JTRI 租税法研究 知新会 会報 Billboard 発行人 菅納 敏恭

〈Double standard〉

子どもは知らなくていい話


この冬、週末に事務所を早仕舞いして、スタッフとスキーに行きました。新幹線で新潟に向かい日本列島の背骨を抜けると、突然まわりは銀世界。

「国境の長いトンネルを抜けると雪国だった。夜の底が白くなった。・・」の世界です。

『雪国』はノーベル賞をとった川端康成の名作で学校の教科書にも使われたりしているそうです。しかし照らし合わせてみると、教科書の引用は、原本の一部が意図的に省略されていると教えてくれた人がいます。

主人公、島村が久しぶりに駒子を会いに行きます。

「『こいつがいちばんよく君を覚えていたよ。』と、人差し指だけ伸ばした左手の握りこぶしを、いきなり女の目の前に突きつけた。

『そう?』と、女は彼の指を握るとそのまま離さないで手をひくように階段を上って行った。

火燵の前で手を離すと、彼女はさっと首まで赤くなって、それをごまかすためにあわててまた彼の手を拾いながら、

『これが覚えていてくれたの?』

『右じゃない、こっちだよ。』と女の手のひらの間から右手を抜いて火燵に入れると、改めて左の握りこぶしを出した。彼女はすました顔で、『ええ、わかってるわ。』

ふふと含み笑いしながら、島村の手を広げて、その上に顔を押しあてた。

『これが覚えていてくれたの?』」

かなりエロチックな話です。教科書から削除されるのも分かります。

生徒に意味を聞かれたら先生が困りますものね。校庭から窓越しに明るい日差しが降りそそぐ教室では、先生も「あぁ・・えぇ・・」となってしまいそうです。「子どもは知らなくていい話」です。

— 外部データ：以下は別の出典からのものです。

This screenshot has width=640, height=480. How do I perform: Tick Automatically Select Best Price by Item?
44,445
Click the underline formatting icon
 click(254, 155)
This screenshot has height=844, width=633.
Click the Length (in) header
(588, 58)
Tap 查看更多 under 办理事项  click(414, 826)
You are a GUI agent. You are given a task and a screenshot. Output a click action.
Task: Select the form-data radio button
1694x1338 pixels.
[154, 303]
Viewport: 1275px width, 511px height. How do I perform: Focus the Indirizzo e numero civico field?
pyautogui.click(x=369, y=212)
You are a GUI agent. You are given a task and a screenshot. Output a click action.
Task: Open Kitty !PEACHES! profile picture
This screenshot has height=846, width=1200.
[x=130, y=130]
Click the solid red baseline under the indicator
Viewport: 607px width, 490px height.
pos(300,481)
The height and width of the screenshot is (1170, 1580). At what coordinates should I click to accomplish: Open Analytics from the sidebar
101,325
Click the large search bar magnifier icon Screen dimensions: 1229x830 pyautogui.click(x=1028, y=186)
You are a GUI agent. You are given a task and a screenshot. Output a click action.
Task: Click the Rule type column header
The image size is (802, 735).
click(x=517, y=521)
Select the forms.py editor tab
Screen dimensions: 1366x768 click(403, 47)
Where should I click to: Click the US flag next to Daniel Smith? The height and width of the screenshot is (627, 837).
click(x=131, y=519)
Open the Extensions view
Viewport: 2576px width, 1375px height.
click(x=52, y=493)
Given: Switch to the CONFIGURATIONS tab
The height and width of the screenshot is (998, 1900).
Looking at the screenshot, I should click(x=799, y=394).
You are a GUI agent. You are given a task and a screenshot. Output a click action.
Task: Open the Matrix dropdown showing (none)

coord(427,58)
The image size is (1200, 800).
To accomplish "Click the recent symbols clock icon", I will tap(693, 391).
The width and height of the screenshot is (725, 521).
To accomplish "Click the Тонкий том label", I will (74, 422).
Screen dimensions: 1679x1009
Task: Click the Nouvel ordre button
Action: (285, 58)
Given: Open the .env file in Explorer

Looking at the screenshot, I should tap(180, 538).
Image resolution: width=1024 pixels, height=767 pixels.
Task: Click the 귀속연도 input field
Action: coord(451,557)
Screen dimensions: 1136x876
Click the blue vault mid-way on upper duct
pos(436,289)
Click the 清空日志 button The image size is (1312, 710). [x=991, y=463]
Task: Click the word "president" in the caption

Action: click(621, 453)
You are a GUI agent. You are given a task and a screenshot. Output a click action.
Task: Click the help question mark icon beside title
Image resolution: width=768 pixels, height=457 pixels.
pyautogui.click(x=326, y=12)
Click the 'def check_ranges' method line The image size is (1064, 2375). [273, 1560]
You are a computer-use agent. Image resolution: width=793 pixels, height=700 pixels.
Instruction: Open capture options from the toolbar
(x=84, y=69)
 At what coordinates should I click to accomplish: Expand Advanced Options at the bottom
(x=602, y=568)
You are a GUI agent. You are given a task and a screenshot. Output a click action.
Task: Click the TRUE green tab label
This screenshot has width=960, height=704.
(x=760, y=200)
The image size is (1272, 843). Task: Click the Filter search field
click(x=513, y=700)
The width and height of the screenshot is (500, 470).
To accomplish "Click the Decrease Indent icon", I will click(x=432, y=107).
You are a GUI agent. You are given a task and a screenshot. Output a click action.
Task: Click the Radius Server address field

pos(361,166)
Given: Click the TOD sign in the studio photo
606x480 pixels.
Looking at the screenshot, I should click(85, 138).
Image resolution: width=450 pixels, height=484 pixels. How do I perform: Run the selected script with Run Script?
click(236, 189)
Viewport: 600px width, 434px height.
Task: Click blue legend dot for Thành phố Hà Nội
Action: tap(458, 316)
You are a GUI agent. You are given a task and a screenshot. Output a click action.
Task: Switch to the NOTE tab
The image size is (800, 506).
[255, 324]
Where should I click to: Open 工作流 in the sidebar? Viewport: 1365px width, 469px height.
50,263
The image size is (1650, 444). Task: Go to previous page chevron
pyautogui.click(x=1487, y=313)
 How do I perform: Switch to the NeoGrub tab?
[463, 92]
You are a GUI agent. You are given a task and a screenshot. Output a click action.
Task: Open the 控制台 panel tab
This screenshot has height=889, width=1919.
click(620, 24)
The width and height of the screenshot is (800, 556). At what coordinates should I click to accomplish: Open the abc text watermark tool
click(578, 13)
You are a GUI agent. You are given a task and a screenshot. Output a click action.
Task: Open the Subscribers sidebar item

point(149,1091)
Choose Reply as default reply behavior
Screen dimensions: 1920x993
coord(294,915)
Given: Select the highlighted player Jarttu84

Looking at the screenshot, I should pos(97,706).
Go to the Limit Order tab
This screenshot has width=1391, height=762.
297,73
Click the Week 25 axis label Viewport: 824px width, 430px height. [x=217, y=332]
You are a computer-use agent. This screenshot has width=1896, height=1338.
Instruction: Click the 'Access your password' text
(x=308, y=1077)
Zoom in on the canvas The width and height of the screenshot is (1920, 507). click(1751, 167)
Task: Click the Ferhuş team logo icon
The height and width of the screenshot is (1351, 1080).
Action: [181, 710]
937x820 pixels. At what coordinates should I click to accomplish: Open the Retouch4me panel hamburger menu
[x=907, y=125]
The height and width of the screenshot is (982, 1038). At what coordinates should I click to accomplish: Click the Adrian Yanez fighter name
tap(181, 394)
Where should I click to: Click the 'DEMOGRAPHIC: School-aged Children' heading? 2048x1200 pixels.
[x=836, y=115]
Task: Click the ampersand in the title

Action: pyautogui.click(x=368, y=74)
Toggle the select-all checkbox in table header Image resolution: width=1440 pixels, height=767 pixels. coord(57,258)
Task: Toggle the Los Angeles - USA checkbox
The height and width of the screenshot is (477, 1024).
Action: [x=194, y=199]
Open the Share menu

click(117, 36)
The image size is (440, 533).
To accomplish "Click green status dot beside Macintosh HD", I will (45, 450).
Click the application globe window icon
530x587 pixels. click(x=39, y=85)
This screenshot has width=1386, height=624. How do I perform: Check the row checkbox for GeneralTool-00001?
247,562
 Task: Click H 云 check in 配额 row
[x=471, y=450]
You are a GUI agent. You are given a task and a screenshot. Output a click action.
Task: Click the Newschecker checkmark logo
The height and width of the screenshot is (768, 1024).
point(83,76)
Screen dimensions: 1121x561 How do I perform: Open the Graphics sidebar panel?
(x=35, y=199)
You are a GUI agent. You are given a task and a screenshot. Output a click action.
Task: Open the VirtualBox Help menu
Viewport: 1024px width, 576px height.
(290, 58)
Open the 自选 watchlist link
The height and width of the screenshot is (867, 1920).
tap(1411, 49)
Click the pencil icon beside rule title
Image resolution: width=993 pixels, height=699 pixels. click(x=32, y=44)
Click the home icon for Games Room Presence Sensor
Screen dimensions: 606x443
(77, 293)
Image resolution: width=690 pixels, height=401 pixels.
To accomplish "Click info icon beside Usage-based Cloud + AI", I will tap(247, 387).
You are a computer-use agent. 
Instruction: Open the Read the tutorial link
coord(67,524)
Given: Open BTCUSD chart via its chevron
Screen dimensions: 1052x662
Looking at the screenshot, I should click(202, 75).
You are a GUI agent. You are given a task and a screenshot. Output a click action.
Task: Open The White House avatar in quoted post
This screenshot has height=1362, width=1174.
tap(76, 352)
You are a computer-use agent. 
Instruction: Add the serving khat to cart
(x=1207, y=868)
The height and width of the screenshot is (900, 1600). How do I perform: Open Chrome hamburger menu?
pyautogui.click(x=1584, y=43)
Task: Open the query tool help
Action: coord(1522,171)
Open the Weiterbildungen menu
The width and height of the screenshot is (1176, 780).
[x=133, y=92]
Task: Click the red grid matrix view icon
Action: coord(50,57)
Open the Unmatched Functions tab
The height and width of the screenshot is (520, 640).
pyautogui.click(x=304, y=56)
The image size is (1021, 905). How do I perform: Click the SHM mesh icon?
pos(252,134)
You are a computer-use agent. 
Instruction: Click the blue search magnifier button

まぁ、小説全体の流れからは削除しても構わないようなよう部分です。しかし、従来評論家は論じないけど、なかなか重要なところですよ、という話もあります。主人公 島村 は特に左利きという記述はないのになぜ左手なのか、それは・・・

こういう経験に基づいた文学論は、いずれバーのとまり木でやりましょう。

セクシャルな関係は、種としての人類の継続に不可欠ですが、そのエネルギーは同時に社会にとって危険な因子です。そこでどこの社会でもいつの時代でも、世間が認め祝福する性的結合と、非難し排除する関係とがあります。

社会学、文化人類学で言う「二重基準」です。

正式な婚姻を見てみると、一流ホテル、会館での祝宴に両家の一族を招き、知人から祝辞をもらうことで、同族社会から、また両人が所属する社会から承認されていることが分かります。しかもその承認は晴れがましいものとして積極的な祝意をもって受け入れられています。お祭り騒ぎにしないと、実体が透けて見え下品になってしまうからでしょう。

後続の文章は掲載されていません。